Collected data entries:
━━━━━━

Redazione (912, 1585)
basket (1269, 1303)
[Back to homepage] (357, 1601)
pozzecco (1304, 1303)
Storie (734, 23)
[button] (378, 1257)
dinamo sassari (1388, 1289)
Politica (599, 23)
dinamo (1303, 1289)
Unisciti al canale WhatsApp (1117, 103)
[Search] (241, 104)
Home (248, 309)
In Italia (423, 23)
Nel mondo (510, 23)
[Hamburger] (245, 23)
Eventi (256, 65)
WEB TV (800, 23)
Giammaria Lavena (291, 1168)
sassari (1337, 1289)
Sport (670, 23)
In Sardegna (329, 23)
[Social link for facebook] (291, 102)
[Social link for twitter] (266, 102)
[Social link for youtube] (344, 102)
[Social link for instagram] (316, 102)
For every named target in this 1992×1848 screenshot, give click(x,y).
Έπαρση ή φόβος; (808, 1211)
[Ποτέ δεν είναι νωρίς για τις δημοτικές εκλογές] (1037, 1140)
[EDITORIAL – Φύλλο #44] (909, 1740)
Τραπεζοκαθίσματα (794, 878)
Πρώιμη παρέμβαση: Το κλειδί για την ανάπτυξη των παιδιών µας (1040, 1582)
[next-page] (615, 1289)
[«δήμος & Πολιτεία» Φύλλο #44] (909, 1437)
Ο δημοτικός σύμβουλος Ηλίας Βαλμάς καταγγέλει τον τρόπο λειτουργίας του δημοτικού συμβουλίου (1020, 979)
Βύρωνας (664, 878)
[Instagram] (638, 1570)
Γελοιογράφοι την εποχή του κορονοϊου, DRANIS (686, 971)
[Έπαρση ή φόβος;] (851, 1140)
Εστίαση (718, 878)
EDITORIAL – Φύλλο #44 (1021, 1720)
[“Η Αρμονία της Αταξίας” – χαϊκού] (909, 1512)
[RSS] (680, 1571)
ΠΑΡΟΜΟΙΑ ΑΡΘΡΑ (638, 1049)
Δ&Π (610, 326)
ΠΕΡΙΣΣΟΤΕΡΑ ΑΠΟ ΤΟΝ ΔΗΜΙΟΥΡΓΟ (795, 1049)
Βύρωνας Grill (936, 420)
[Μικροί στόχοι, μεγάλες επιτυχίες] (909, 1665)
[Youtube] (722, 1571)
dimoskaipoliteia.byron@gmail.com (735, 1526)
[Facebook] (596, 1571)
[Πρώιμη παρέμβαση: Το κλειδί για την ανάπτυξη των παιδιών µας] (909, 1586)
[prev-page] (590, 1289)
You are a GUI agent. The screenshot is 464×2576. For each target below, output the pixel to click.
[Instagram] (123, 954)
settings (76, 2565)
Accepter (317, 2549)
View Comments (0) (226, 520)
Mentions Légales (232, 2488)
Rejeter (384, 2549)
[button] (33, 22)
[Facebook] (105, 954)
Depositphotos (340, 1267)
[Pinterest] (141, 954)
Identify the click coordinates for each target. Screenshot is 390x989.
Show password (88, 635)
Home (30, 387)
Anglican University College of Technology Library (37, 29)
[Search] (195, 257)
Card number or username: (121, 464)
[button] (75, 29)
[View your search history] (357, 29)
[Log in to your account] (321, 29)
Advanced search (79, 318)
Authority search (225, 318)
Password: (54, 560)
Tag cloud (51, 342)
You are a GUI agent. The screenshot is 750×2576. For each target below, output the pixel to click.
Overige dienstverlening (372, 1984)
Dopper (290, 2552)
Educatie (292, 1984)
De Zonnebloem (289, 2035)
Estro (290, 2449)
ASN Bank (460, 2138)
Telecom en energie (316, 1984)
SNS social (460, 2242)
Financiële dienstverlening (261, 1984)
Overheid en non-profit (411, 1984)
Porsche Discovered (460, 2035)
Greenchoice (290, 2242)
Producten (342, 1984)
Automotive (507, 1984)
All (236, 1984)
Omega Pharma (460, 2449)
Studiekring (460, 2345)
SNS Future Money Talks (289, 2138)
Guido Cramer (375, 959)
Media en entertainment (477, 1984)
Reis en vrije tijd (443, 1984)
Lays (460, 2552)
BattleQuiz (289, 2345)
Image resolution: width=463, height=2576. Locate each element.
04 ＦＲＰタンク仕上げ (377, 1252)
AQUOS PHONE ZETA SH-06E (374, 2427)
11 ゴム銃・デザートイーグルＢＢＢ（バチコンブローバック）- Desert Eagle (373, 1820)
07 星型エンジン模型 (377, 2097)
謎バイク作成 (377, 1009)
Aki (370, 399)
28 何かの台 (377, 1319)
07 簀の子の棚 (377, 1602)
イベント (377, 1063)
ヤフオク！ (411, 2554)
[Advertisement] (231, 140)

━━━━━━

Across all the records, find the lines containing the word "your" and reproduce each one.

[View your search history] (357, 29)
[Log in to your account] (321, 29)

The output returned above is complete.